Instructions for the task = Return every entry below without altering a word.

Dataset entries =
>>

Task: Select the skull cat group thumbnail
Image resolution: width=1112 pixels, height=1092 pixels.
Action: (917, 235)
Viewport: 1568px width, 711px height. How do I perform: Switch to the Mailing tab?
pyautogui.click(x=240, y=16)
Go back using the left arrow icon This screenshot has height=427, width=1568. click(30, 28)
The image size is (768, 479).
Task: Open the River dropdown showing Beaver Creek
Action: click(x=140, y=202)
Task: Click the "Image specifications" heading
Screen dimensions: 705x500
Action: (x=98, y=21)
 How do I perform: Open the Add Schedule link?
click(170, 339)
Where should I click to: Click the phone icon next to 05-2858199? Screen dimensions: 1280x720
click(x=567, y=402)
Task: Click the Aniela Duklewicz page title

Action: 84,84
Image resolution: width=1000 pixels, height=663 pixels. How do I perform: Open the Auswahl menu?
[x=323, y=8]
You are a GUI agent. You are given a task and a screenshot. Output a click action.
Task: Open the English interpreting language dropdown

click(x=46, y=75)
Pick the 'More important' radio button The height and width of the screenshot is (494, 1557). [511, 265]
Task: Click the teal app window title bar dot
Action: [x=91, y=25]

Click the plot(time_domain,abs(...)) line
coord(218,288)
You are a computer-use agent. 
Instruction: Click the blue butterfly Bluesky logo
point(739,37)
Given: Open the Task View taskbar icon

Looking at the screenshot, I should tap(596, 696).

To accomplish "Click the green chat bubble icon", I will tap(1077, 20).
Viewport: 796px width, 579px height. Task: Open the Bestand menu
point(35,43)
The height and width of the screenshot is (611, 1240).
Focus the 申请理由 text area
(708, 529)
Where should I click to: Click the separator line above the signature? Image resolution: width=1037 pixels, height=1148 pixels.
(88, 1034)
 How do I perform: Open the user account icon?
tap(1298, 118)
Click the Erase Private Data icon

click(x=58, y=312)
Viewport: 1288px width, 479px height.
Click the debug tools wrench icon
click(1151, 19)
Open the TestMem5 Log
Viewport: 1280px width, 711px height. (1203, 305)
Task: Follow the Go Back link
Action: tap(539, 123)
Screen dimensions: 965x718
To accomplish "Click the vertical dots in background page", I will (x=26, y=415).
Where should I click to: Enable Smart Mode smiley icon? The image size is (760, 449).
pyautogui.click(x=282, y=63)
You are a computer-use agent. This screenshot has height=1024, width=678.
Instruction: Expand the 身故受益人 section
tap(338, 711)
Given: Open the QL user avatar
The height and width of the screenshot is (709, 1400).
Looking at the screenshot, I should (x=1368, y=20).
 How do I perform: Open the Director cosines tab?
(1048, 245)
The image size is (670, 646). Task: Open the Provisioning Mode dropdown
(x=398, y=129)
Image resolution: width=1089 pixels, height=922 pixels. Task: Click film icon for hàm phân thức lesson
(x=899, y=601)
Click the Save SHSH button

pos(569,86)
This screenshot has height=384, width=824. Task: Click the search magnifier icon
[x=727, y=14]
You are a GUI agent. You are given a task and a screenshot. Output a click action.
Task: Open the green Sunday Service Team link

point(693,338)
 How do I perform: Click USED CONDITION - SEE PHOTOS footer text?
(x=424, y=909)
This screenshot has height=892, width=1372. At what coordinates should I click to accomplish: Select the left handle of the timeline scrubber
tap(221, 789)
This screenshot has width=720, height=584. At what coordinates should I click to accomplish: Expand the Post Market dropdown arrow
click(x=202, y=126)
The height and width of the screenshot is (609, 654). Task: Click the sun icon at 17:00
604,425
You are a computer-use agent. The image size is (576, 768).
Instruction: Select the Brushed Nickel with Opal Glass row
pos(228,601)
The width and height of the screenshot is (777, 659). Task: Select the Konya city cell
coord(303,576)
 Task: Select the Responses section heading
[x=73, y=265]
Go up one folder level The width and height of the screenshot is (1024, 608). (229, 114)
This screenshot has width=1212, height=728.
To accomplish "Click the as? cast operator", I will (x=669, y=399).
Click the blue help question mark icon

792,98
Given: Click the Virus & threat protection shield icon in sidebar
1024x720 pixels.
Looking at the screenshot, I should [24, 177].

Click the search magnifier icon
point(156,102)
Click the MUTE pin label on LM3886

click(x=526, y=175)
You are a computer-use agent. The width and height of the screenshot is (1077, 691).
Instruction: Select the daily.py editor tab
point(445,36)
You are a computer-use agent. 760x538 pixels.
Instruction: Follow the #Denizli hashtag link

<<

Result of the exercise =
Task: Select the skull cat group thumbnail
Image resolution: width=1112 pixels, height=1092 pixels.
Action: (917, 235)
Viewport: 1568px width, 711px height. How do I perform: Switch to the Mailing tab?
pyautogui.click(x=240, y=16)
Go back using the left arrow icon This screenshot has height=427, width=1568. click(30, 28)
The image size is (768, 479).
Task: Open the River dropdown showing Beaver Creek
Action: click(x=140, y=202)
Task: Click the "Image specifications" heading
Screen dimensions: 705x500
Action: (x=98, y=21)
 How do I perform: Open the Add Schedule link?
click(170, 339)
Where should I click to: Click the phone icon next to 05-2858199? Screen dimensions: 1280x720
click(x=567, y=402)
Task: Click the Aniela Duklewicz page title

Action: 84,84
Image resolution: width=1000 pixels, height=663 pixels. How do I perform: Open the Auswahl menu?
[x=323, y=8]
You are a GUI agent. You are given a task and a screenshot. Output a click action.
Task: Open the English interpreting language dropdown

click(x=46, y=75)
Pick the 'More important' radio button The height and width of the screenshot is (494, 1557). [511, 265]
Task: Click the teal app window title bar dot
Action: [x=91, y=25]

Click the plot(time_domain,abs(...)) line
coord(218,288)
You are a computer-use agent. 
Instruction: Click the blue butterfly Bluesky logo
point(739,37)
Given: Open the Task View taskbar icon

Looking at the screenshot, I should tap(596, 696).

To accomplish "Click the green chat bubble icon", I will tap(1077, 20).
Viewport: 796px width, 579px height. Task: Open the Bestand menu
point(35,43)
The height and width of the screenshot is (611, 1240).
Focus the 申请理由 text area
(708, 529)
Where should I click to: Click the separator line above the signature? Image resolution: width=1037 pixels, height=1148 pixels.
(88, 1034)
 How do I perform: Open the user account icon?
tap(1298, 118)
Click the Erase Private Data icon

click(x=58, y=312)
Viewport: 1288px width, 479px height.
Click the debug tools wrench icon
click(1151, 19)
Open the TestMem5 Log
Viewport: 1280px width, 711px height. (1203, 305)
Task: Follow the Go Back link
Action: tap(539, 123)
Screen dimensions: 965x718
To accomplish "Click the vertical dots in background page", I will (x=26, y=415).
Where should I click to: Enable Smart Mode smiley icon? The image size is (760, 449).
pyautogui.click(x=282, y=63)
You are a computer-use agent. This screenshot has height=1024, width=678.
Instruction: Expand the 身故受益人 section
tap(338, 711)
Given: Open the QL user avatar
The height and width of the screenshot is (709, 1400).
Looking at the screenshot, I should (x=1368, y=20).
 How do I perform: Open the Director cosines tab?
(1048, 245)
The image size is (670, 646). Task: Open the Provisioning Mode dropdown
(x=398, y=129)
Image resolution: width=1089 pixels, height=922 pixels. Task: Click film icon for hàm phân thức lesson
(x=899, y=601)
Click the Save SHSH button

pos(569,86)
This screenshot has height=384, width=824. Task: Click the search magnifier icon
[x=727, y=14]
You are a GUI agent. You are given a task and a screenshot. Output a click action.
Task: Open the green Sunday Service Team link

point(693,338)
 How do I perform: Click USED CONDITION - SEE PHOTOS footer text?
(x=424, y=909)
This screenshot has height=892, width=1372. At what coordinates should I click to accomplish: Select the left handle of the timeline scrubber
tap(221, 789)
This screenshot has width=720, height=584. At what coordinates should I click to accomplish: Expand the Post Market dropdown arrow
click(x=202, y=126)
The height and width of the screenshot is (609, 654). Task: Click the sun icon at 17:00
604,425
You are a computer-use agent. The image size is (576, 768).
Instruction: Select the Brushed Nickel with Opal Glass row
pos(228,601)
The width and height of the screenshot is (777, 659). Task: Select the Konya city cell
coord(303,576)
 Task: Select the Responses section heading
[x=73, y=265]
Go up one folder level The width and height of the screenshot is (1024, 608). (229, 114)
This screenshot has width=1212, height=728.
To accomplish "Click the as? cast operator", I will (x=669, y=399).
Click the blue help question mark icon

792,98
Given: Click the Virus & threat protection shield icon in sidebar
1024x720 pixels.
Looking at the screenshot, I should [24, 177].

Click the search magnifier icon
point(156,102)
Click the MUTE pin label on LM3886

click(x=526, y=175)
You are a computer-use agent. The width and height of the screenshot is (1077, 691).
Instruction: Select the daily.py editor tab
point(445,36)
You are a computer-use agent. 760x538 pixels.
Instruction: Follow the #Denizli hashtag link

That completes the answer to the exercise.